## Selected text
[start]

Prof. Gerta Keller and friend

Geoscientist Online 18 July 2007

Ted Nield with a cautionary tale of science, peer review, and Charlton Heston…

 
First, in 1980, came a Nobel Prize-winning physicist and his geologist son who found an end-Cretaceous iridium-rich layer in Italy that nobody else had noticed. They found it all over the world. Like stout Cortez and all his men, they made a truly wild surmise – and appeared to solve a great and abiding mystery. Dinosaurs had been killed off in a global apocalypse from outer space. Walter Alvarez described the theory in a popular book with a truly great title – T. rex and the Crater of Doom. Dinosaurs, amazingly, had got even sexier.

What was more, the public found it was being handed a "nuclear winter" scenario just as one was needed to counteract the Cold War, then re-igniting under Reagan and Thatcher. Carl Sagan, no less, made the connection. Nuclear war, amazingly, had become even deadlier.

Never was a science news story more exciting, better aimed, more timely, or backed by scientists and writers with higher credentials. Like all good stories, it kept moving on. Not long after the "nuclear winter" angle was played out, the crater of doom itself was, it seemed, finally located – at least 170km km across, and conveniently close to the USA, just offshore Yucatan in the Gulf of Mexico. Journalists and NSF fund managers learned how to spell Chicxulub.

A funding tsunami soon flooded in, driven by the possible dino-connection. CGI dinosaurs, looking furtively over their shoulders only to be blown away by shockwaves and broiling hypercanes, became a cliché of the documentary genre. Chicxulub even starred in a Hollywood film, Chuck Heston himself intoning his portentous voice-over for Armageddon (1998) - a disaster movie in every sense.

Not surprisingly, it stuck. Today, among the public, the "killer impact" theory is almost universally accepted as proven fact. It's something everyone knows, and everyone loves. And alas, like so many – perhaps all – those things that we believe because we want to, it's wrong.

That, at least, has been the contention of a small group of researchers led by Professor Gerta Keller (Princeton University), a stratigraphic palaeontologist and expert on the faunal changes at the K-T boundary. She, together with a small band of co-workers, has been doggedly throwing ugly little facts in the path of the Chicxulub juggernaut for years, and receiving, she says, scant thanks for her pains.

A proponent of the multi-cause hypothesis of end-Cretaceous extinction, she has never denied the reality of the Chicxulub impactor. Nor has she denied that it would have contributed towards making the late Maastrichtian a particularly nasty time to be alive. She merely challenged its status as the dino-nemesis – but that, for many, was the greater treason; for it was the dinosaur connection that constituted Chicx’s funding paydirt.

[end]

## Extracted data

[start]

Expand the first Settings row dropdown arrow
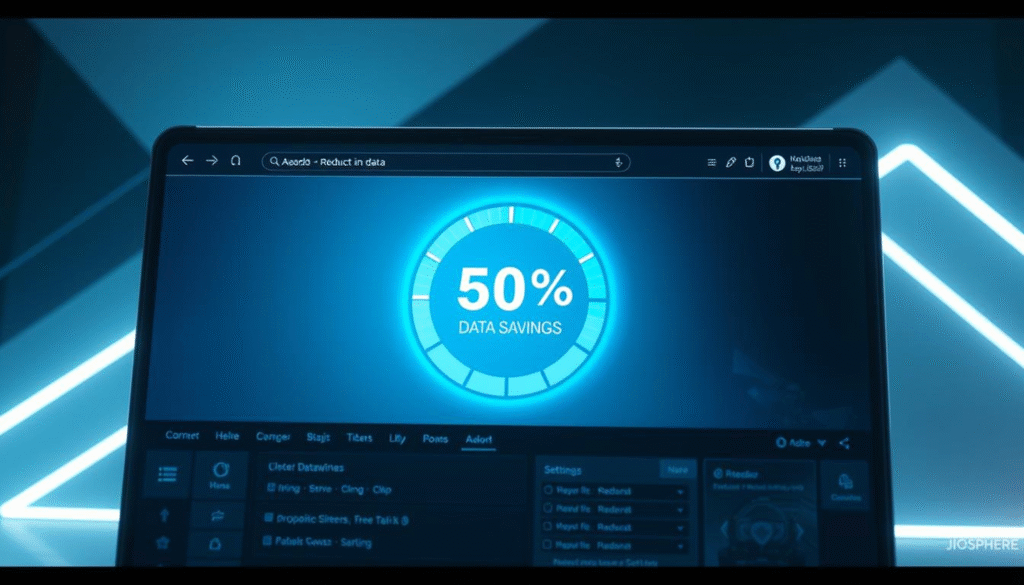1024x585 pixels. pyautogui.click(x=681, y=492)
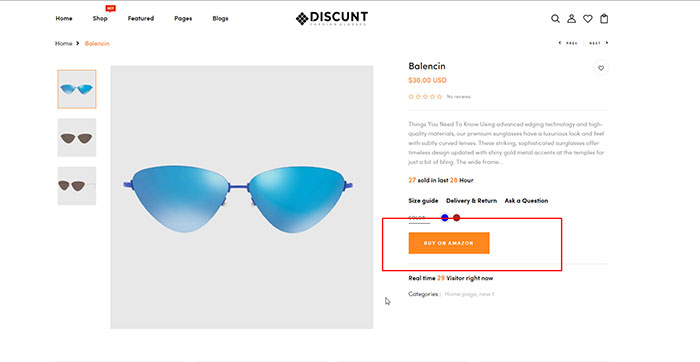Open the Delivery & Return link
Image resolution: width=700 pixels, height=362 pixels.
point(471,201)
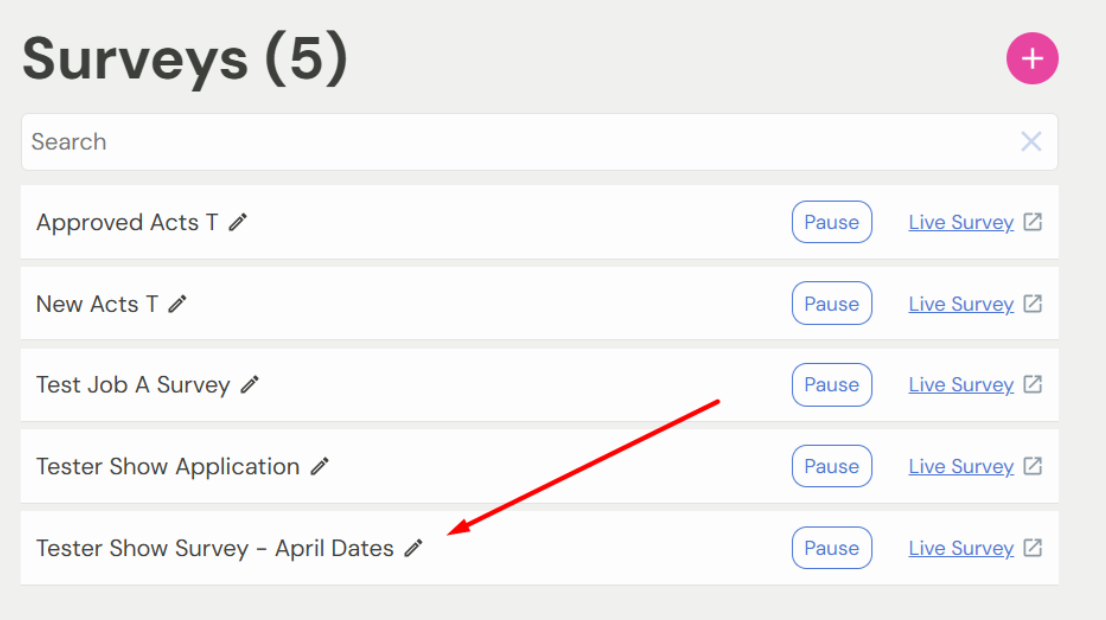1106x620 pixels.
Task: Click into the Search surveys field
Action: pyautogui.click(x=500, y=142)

[end]

## Written problem A
Answer these questions from the article on the Chicxulub impact theory:
(i) In what year did the physicist and his geologist son find the iridium-rich layer?
(ii) What is the title of Walter Alvarez's popular book on the theory?
(iii) At which university is Gerta Keller a professor?
## Written problem B
Go on with the article on the Chicxulub impact theory, starting after its last sentence.

## Response A
(i) 1980
(ii) T. rex and the Crater of Doom
(iii) Princeton University

## Response B
According to Keller, the impact happened too soon - one of a number of major hits that clustered about the K-T boundary, but 300,000 years too old to live up to the claims of those who believed they had found the “smoking gun”. Meanwhile, from more than 200 localities across the world, a database began to be built up that supported an alternate theory involving Deccan volcanism, climate change and (largely coincidental) impacts.

This was not, as we have come to say, “on message”.

“Eternal vigilance is the price of liberty—power is ever stealing from the many to the few…. The hand entrusted with power becomes … the necessary enemy of the people. Only by continual oversight can the democrat in office be prevented from hardening into a despot: only by unintermitted Agitation can a people be kept sufficiently awake to principle not to let liberty be smothered in material prosperity.”

Wendell Phillips (1811–84) Boston, Massachusetts, 28J anuary 1852. See “Speeches Before the Massachusetts Anti-Slavery Society”, p. 13 (1853).

Professor Keller puts her finger on the problem

Despite her distinguished credentials, Keller began to find difficulty in gaining a hearing at conferences; difficulty also in gaining access to certain peer-reviewed journals. Her uncomfortably off-message contributions, hitting the world of Chicxulub studies, turned its subject into an apt metaphor. That there were waves, goes without saying. The sulphur content of the academic atmosphere went up considerably. There was acid rain - and good deal of noxious falling-out.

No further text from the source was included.